Essentially, the loan/lump sum serves as income/a salary, but is repayable on the condition that the company succeeds. Is this lump sum taxable? And if yes, could he get this tax back on completion of repaying the loan?
It is necessary to consider each transaction:-
1 A loan is made to a company, the assumption is that it is limited, if it's not then it's all different.
No tax implications.
2. The limited company gives this money to an employee.
PAYE needs to be operated, if not then the employee is in receipt of a beneficial loan and it will be taxed as a benefit-in kind.
3 The loan is reopaid by the company to the original investor.
No tax implications.The only thing that is constant is change.0 -
the loan would come from the company (I believe, strictly speaking, from the other two partners)
If the loan comes from someone other than the company, the anti-avoidance legislation often called "disguised remuneration" (found in Part 7A ITEPA 2003) applies.

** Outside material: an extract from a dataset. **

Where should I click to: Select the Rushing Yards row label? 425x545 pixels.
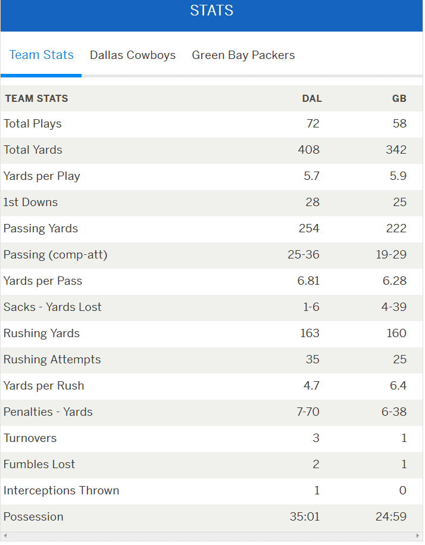tap(42, 334)
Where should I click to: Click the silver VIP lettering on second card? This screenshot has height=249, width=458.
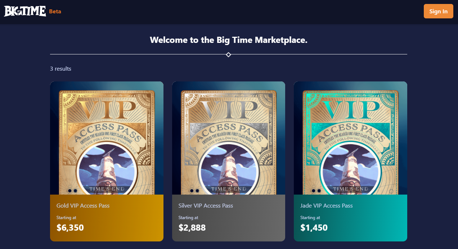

This is bad news. I would recommend making sure that the loan comes from the company (even if the two partners have to lend money to the company to allow it to do that).
So if it comes from the partners, lending the money is a "relevant step" which means that PAYE/NIC will be due on the amount lent. There are some exemptions but they won't apply here.
If the disguised remuneration rules apply:
1. there is no refund for the PAYE/NIC paid when the loan is repaid
2. if the loan is waived then no further tax is due
3. there will be no benefit in kind on any interest-free element.
If the loan comes from the company then the tax treatment depends on whether it is really a loan or an advance of salary. If the first, then there is a taxable benefit on the loan at 4% (assuming the loan is for more than £5k - no benefit if it is not). If it is waived, there is NIC but the income tax is paid through self-assessment.
If it is an advance of salary then PAYE/NIC is due when paid. If it ends up needing to be repaid then it might be possible to get the tax back. There is a recent first tier tax tribunal that suggests you can, but the facts are different.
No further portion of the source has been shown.